De l'«oeuf mayo» au «steak frites», les histoires de la gourmandise française....
Sylvie Girard-Lagorce, qui publie Grandes et petites histoires de la gourmandise française, ne donne ainsi pas moins de quatre hypothèses pour expliquer la «miraculeuse trouvaille» de l'oeuf mayonnaise, dont aucune ne remonte au-delà du 18e siècle.
La première daterait du 28 juin 1756. «Le duc de Richelieu, fort de sa victoire sur les Anglais à Port-Mahon aurait fait servir un repas où son cuisinier inventa cette préparation, qu'il baptisa «mahonnaise», par pure servilité», écrit l'auteur.
La plus plausible, sous-entend Sylvie Girard-Lagorce, est celle de Prosper Montagné, auteur du premier Larousse gastronomique, devenu un ouvrage de référence. Pour lui, le mot mayonnaise «est une déformation populaire de «moyeunaise», dérivant du très vieux mot français moyeu, signifiant jaune d'oeuf. Or la dite sauce n'est en somme qu'une émulsion de jaune d'oeuf et d'huile».

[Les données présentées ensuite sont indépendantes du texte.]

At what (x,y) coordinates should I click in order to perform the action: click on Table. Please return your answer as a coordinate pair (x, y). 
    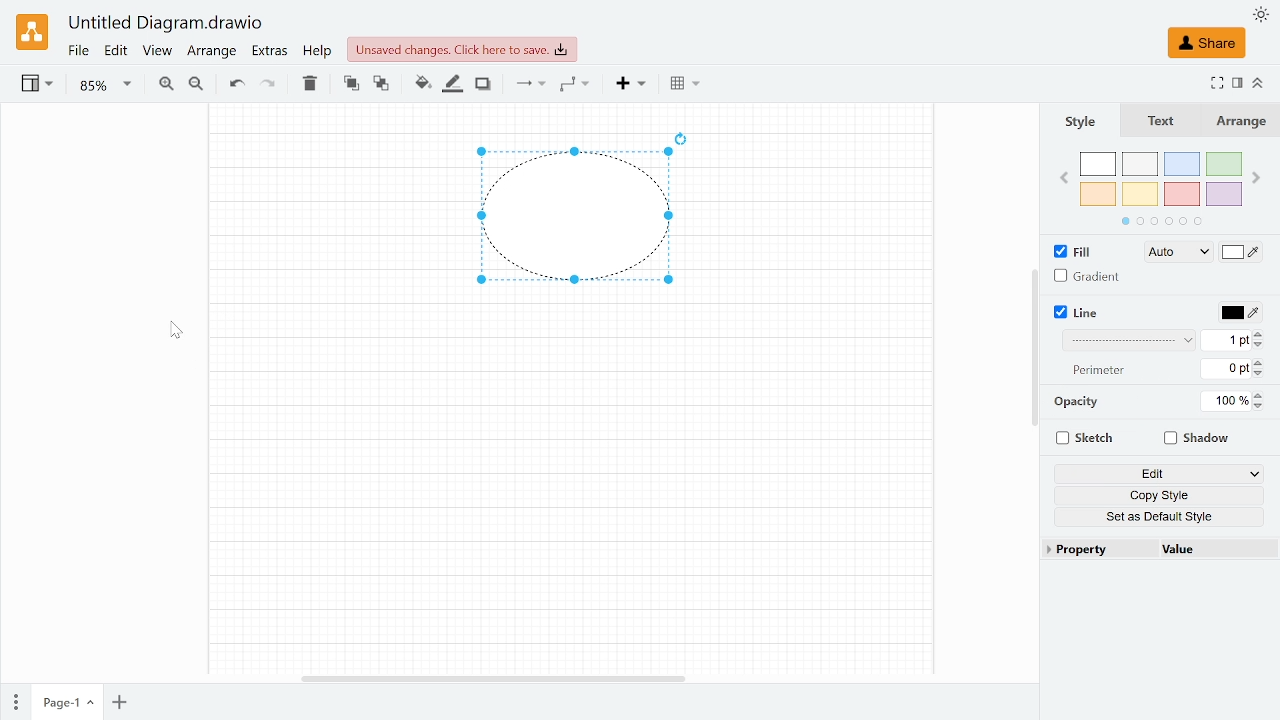
    Looking at the image, I should click on (685, 86).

"Depuis longtemps, j'écris des livres de recettes. Je voulais aller plus loin, car les recettes traditionnelles ont une histoire à raconter», explique Sylvie Girard-Lagorce à l'AFP.
«Qui plus est, beaucoup d'histoires se sont racontées au fur et à mesure de l'apparition de dictionnaires et de livres de cuisine. C'était amusant de faire le tour des interprétations données aux plats et de laisser le lecteur choisir la sienne», ajoute-t-elle.
Au fil des chapitres, on apprend l'origine du nom d'un des plats les plus cocardiers, le «steak frites» et notamment comment le mot «bifteck» et abréviation «steak» sont entrés en gastronomie française à la place de «tranche de boeuf». L'introduction de ces anglicismes «au début du XIXe siècle fut consécutive aux moeurs alimentaires des troupes anglaises d'occupation après la défaite de Waterloo»!.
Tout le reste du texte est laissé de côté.